▶ [The data]

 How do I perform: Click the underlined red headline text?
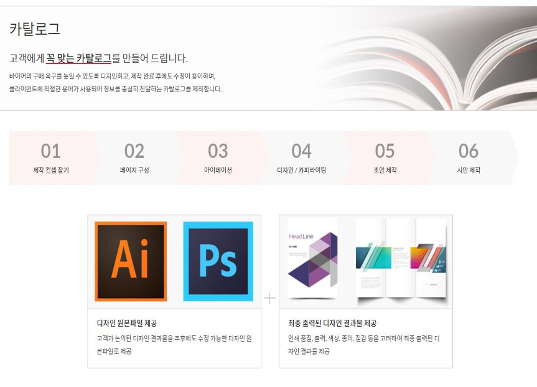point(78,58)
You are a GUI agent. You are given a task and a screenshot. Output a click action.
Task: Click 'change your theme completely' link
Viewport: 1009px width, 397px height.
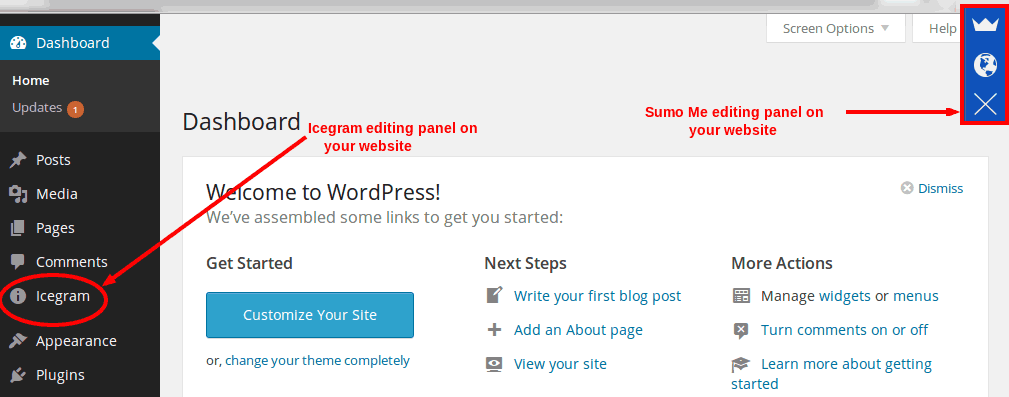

▶ [Task details]
The records above should be returned word for word, with every picture left out.

▶ [Task result]
 How do I perform: Click the underlined red headline text?
point(78,58)
You are a GUI agent. You are given a task and a screenshot. Output a click action.
Task: Click 'change your theme completely' link
Viewport: 1009px width, 397px height.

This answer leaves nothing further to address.